We developed CopyKAT as a tool to infer genetic information from the transcriptome data. By applying this tool to several datasets, we showed that we could unambiguously identify, with about 99% accuracy, tumor cells versus the other immune or stromal cells present in a mixed tumor sample. We could then go one step further to discover the subclones present and understand their genetic differences.”

Nicholas Navin, PhD, Associate Professor of Genetics and Bioinformatics & Computational Biology, University of Texas MD Anderson Cancer Center

Traditionally, tumors have been analyzed as a combination of all cells present, most of which are non-cancerous cells. In the recent past, the introduction of single-cell RNA sequencing has allowed scientists to examine tumors in a relatively higher resolution, enabling them to analyze the gene expression of all individual cells to create an image of the tumor landscape, such as the surrounding microenvironment.

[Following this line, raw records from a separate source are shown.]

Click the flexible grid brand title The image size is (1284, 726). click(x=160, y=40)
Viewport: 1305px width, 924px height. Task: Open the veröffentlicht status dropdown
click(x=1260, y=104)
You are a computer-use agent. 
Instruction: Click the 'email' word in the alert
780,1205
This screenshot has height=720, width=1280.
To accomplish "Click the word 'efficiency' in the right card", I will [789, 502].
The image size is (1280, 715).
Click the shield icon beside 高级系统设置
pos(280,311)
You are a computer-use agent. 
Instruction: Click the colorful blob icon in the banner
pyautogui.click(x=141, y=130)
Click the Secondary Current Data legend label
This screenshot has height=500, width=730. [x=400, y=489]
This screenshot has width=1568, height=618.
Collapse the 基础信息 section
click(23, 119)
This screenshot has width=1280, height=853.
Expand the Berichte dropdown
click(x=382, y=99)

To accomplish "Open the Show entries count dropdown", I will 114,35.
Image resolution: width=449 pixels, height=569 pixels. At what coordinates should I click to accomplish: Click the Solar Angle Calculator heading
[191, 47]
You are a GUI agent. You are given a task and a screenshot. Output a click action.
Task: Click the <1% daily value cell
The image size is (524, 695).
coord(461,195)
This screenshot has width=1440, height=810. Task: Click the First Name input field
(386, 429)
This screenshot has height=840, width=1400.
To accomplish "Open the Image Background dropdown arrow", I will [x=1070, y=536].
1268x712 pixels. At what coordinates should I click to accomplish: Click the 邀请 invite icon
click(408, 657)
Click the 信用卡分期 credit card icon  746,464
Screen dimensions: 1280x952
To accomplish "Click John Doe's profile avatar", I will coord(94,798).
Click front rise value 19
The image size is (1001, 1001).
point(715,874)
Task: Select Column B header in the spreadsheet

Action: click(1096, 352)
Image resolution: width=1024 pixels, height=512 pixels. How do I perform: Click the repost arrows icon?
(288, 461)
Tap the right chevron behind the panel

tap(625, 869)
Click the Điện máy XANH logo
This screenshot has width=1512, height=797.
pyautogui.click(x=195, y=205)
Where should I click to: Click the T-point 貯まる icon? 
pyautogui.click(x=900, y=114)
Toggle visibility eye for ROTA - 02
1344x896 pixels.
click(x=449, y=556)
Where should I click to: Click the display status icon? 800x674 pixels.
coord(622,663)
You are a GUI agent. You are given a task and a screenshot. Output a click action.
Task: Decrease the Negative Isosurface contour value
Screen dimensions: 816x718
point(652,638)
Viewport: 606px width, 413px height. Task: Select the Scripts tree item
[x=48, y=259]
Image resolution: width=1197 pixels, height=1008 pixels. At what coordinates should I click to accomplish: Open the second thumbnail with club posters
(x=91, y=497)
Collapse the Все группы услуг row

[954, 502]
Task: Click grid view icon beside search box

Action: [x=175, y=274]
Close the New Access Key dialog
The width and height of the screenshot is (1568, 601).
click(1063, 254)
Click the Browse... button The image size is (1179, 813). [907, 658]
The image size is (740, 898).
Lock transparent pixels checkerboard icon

But without a reliable computational technique, it is not easy to differentiate between normal cells and cancer cells, explained Navin.

Ruli Gao, PhD, a former postdoctoral fellow and currently an assistant professor of Cardiovascular Sciences at Houston Methodist Research Institute, created the CopyKAT algorithms, which enhance the older methods by increasing precision and adapting to the latest generation of single-cell RNA-sequencing data.

The researchers initially benchmarked the new tool by comparing outcomes to whole-genome sequencing information, which revealed high precision in estimating the copy number differences.

In three extra datasets obtained from anaplastic thyroid cancer, triple-negative breast cancer, and pancreatic cancer, the team demonstrated that CopyKAT was able to precisely differentiate between normal cells and tumor cells in mixed samples.

Such studies were possible, thanks to teamwork with Stephen Y. Lai, MD., PhD, professor of Head and Neck Surgery, and with Stacy Moulder, MD, professor of Breast Medical Oncology, and the Breast Cancer Moon Shot^®, part of MD Anderson’s Moon Shots Program^®—a joint effort to quickly develop scientific findings into meaningful clinical advancements that save the lives of patients.

While studying these samples, the team also demonstrated that the new tool can effectively detect subpopulations of cancer cells inside the tumor based on copy number variations, as demonstrated by experiments in triple-negative breast cancers.

By using CopyKAT, we were able to identify rare subpopulations within triple-negative breast cancers that have unique genetic alterations not widely reported, including those with potential therapeutic implications. We hope this tool will be useful to the research community to make the most of their single-cell RNA-sequencing data and to drive new discoveries in cancer.”

Ruli Gao, PhD, Assistant Professor of Cardiovascular Sciences, Houston Methodist Research Institute

The new tool can now be easily accessed by scientists. The authors observed that the tool is not relevant for studying all types of cancers. For instance, aneuploidy is relatively uncommon in hematologic and pediatric cancers.